How to configure O3?

Hello,
Would it be possible to configure O3 for the following example script ?
It is generating random data being sent every 5 seconds. In a first case, if the timestamp are chosen randomly over the last 4 seconds, the disk usage is very low. In a second case, by change the 4 to a 6 on line 23, I generate the timestamp randomly over the last 6 seconds, therefore with an overlap between batches. In this case, the disk usage is high (~1Mo/s). Even a small overlap is causing the problem.

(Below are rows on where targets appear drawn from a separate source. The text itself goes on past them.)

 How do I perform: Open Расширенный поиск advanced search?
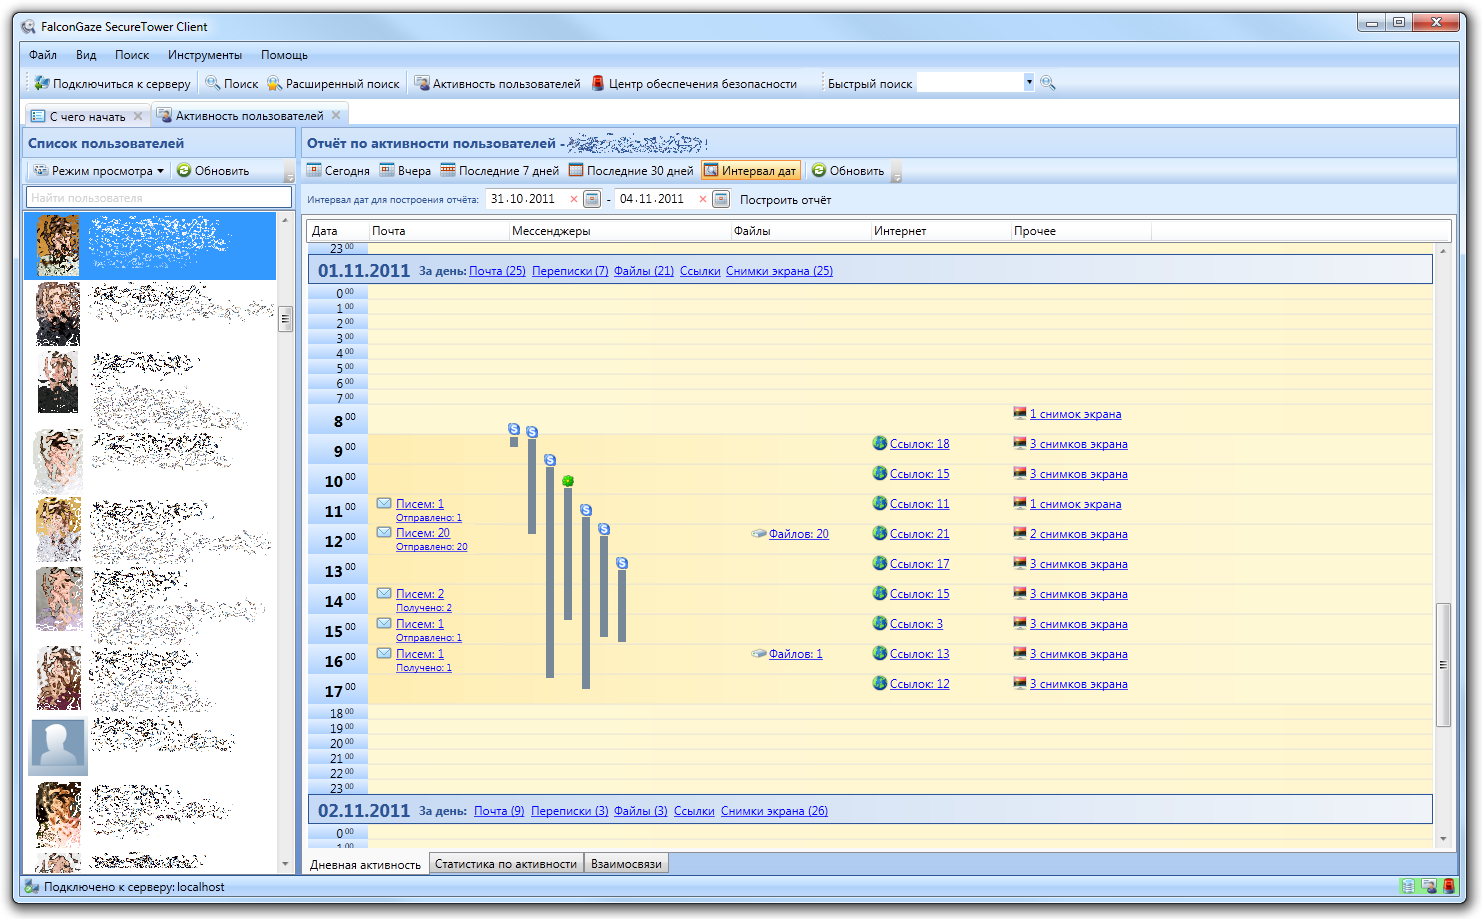click(x=333, y=84)
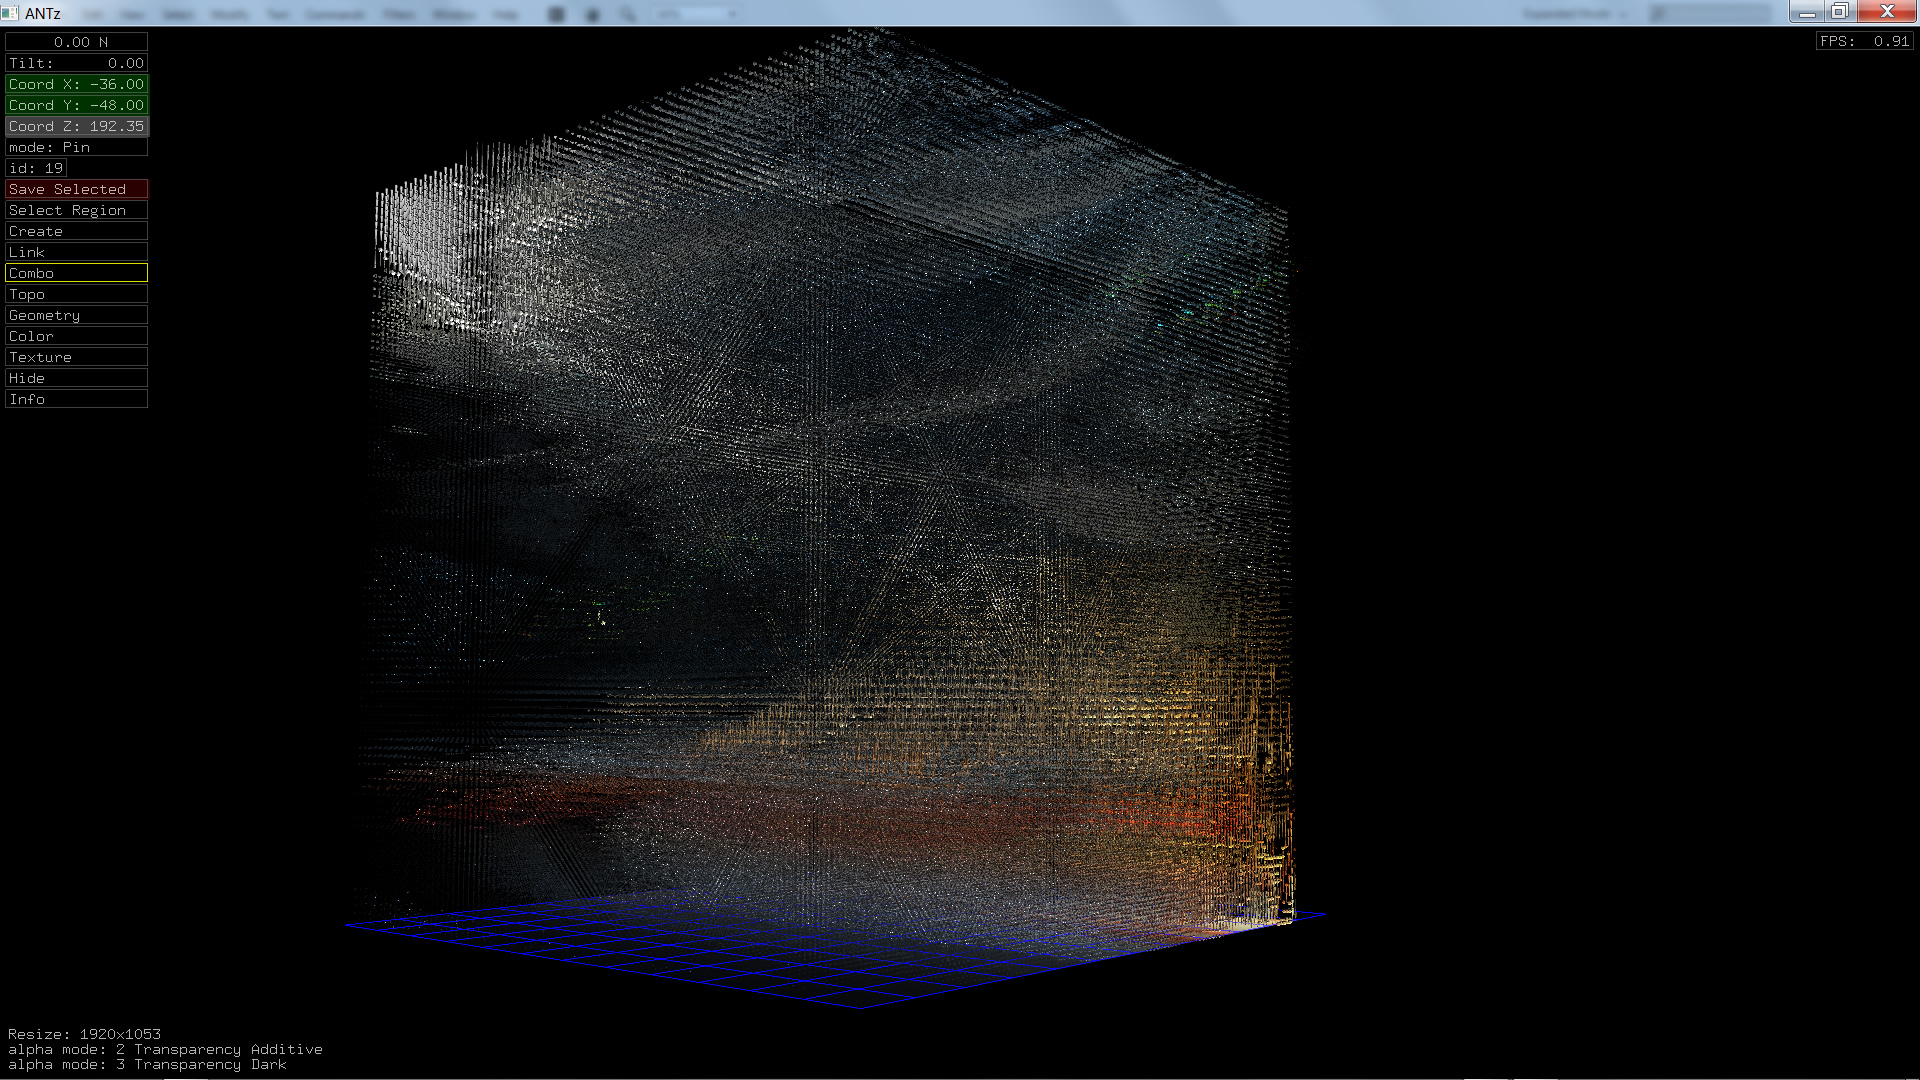Viewport: 1920px width, 1080px height.
Task: Open the Topo option
Action: [76, 294]
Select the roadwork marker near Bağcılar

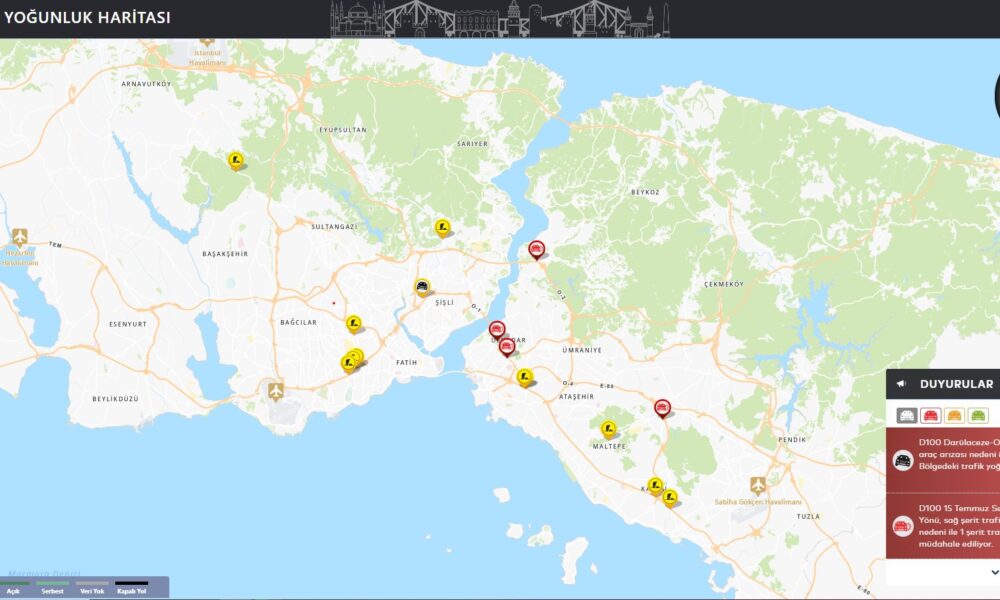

How can it be optimized to avoid such a high disk usage? Could I specify the O3 buffer to be longer ? O3 paramertes are currently the default ones in QDB 8.2.1.

Thank you,
Gabriel

import pandas as pd
import numpy as np
import datetime
import time
import random

from questdb.ingress import Sender, TimestampNanos

def send(n):
    symbols = ['ETH-USD', 'BTC-USD']
    sides = ['sell', 'buy']
    price = 1 + 9999 * np.random.rand(n)
    amount = np.random.rand(n)

    isymbols = np.random.randint(0, len(symbols), size=n)
    isides = np.random.randint(0, len(sides), size=n)
    symbol = np.array(symbols)[isymbols]
    side = np.array(sides)[isides]

    now = pd.Timestamp.now()

    # create a list of timestamp over 4 or 6 seconds
    date_range = list(pd.date_range(end=now, periods=n, freq=str(4/n) + 's'))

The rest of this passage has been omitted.